En clair. « En l’espace de deux ans, nous avons perdu d’un coup d’un seul entre 40 % et 50 % de notre chiffre d’affaires ! Et ce, avec la transformation de l’analogique vers le numérique. Nous avons dû faire partir la moitié de nos effectifs et revoir les processus en interne. On a complètement changé de métier », a expliqué Olivier Huart, président de TDF. D’ancien monopole public de radiotélédiffusion (1), l’ex-Télédiffusion de France (2) – qui fête ses 40 ans cette année – a en effet muté de diffuseur audiovisuel analogique vers le métier d’infrastructure de réseau numérique au service non seulement de la télévision et la radio, mais aussi des opérateurs télécoms (mobile, objets connectés, …). Le groupe a réalisé en 2014 un chiffre d’affaires de 750 millions d’euros, dont 45 % provenant des télécoms, contre 29 % de la télévision et 21 % de
la radio. Les télécoms sont sur le point de dépasser l’audiovisuel, et le transfert de la bande des 700 Mhz à partir d’avril 2016 devrait accélérer cette tendance. Au-delà de
35 chaînes de la TNT et de 900 radios FM, le groupe assure aussi le déploiement des réseaux des quatre opérateurs mobile (Orange, SFR, Bouygues Telecom et Free Mobile). TDF diffuse en outre de la TNT connectée (norme HbbTV), de la vidéo à la demande (VOD), de la télé de rattrapage, des médias audiovisuels en ligne ou encore des réseaux d’objets connectés. « Les infrastructures vont demeurer le centre névralgique incontournable de l’économie connectée. Lors de la ruée vers l’or, ceux qui ont gagné beaucoup d’argent ne sont pas uniquement ceux qui ont trouvé de l’or mais également les vendeurs de pelles et de pioches ! », a ironisé Olivier Huart.
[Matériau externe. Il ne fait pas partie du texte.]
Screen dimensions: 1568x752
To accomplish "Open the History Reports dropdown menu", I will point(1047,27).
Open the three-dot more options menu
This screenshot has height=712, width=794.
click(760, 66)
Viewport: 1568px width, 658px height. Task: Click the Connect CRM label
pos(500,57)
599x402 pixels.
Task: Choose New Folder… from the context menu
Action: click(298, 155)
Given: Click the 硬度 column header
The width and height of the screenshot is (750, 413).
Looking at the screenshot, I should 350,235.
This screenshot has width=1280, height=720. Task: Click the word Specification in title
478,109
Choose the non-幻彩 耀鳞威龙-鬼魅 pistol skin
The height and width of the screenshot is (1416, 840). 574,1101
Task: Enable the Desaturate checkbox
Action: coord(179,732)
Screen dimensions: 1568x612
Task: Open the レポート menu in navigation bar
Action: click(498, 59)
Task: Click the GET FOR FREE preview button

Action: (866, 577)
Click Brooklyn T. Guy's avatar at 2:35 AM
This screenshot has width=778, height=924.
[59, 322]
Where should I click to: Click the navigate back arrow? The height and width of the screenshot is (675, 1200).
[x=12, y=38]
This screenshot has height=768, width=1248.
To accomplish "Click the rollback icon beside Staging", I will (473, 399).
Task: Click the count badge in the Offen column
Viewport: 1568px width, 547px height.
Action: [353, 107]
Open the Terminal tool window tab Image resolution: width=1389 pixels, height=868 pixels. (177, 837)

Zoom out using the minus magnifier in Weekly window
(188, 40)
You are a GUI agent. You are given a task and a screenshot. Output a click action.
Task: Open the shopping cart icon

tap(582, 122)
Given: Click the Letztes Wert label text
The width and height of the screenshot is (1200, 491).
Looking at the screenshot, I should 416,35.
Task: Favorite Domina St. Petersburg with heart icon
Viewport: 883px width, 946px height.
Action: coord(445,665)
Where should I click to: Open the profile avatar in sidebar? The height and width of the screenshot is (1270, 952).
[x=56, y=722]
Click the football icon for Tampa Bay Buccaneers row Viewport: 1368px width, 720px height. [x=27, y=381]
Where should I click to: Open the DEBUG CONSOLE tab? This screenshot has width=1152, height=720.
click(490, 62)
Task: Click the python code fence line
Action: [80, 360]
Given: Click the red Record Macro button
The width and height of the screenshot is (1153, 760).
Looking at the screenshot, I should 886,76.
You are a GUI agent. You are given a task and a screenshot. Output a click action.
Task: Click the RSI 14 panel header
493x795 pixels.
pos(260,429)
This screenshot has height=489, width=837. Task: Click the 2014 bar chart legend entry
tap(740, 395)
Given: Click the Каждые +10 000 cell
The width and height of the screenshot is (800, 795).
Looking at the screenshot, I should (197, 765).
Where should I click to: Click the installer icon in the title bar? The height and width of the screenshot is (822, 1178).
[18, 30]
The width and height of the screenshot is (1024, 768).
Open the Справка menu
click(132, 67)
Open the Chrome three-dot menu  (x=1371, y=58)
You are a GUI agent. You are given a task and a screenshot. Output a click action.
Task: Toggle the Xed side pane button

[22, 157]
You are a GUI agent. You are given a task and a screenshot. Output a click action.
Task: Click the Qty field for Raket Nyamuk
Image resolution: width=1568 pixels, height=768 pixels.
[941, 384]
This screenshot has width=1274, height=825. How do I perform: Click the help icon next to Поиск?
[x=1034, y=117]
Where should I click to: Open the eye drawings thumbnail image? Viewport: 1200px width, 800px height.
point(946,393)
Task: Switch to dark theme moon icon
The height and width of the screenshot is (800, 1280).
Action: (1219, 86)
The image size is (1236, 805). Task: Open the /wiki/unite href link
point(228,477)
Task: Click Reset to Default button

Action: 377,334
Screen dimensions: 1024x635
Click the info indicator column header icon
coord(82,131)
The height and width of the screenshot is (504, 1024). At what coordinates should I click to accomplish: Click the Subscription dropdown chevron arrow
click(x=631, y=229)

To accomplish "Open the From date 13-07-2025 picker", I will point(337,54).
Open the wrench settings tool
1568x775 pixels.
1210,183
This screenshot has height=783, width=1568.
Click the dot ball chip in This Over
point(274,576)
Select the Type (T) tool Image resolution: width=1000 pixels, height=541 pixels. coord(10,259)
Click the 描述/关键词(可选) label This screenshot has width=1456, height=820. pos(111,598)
Le mobile génère autant de revenus que le fixe en 2014

En fait. Le 28 mai, l’Arcep a publié les chiffres des services télécoms en France sur 2014. Les revenus des opérateurs a moins reculé que l’an dernier (- 3,4 % à 36,8 milliards d’euros, contre – 7,3 % en 2013), en raison du ralentissement de la baisse des prix. Les données mobile explosent, mais pas leurs revenus.

En clair. C’est le paradoxe du mobile : la consommation explose, avec un doublement du trafic de données sur les réseaux mobile, mais le chiffre d’affaires des services mobile baisse depuis des années. Au point que les revenus des services mobile est
en passe de se retrouver en dessous de celui des services fixe (1) : ce qui, selon les estimations de EM@, devrait se vérifier pour la première fois au cours du premier trimestre 2015 (chiffres attendus d’ici cet été). Pour l’heure, sur l’année 2014, les services mobile se retrouvent – et c’est sans précédent – au même niveau que les services fixe : autour de 14 milliards d’euros de chiffre d’affaires chacun. Alors qu’en 2010, le mobile devançait encore le fixe de plus de 3milliards d’euros ! Les revenus
des services mobile ont continué à s’éroder depuis, y compris durant l’année 2014,
de – 7 % (à 14,008 milliards d’euros précisément), tandis que les revenus des services fixe limitaient leur baisse, – 1,4 % (à 14,807 milliards d’euros). Ainsi, mobile et fixe se retrouvent donc dans un mouchoir de poche. Historique.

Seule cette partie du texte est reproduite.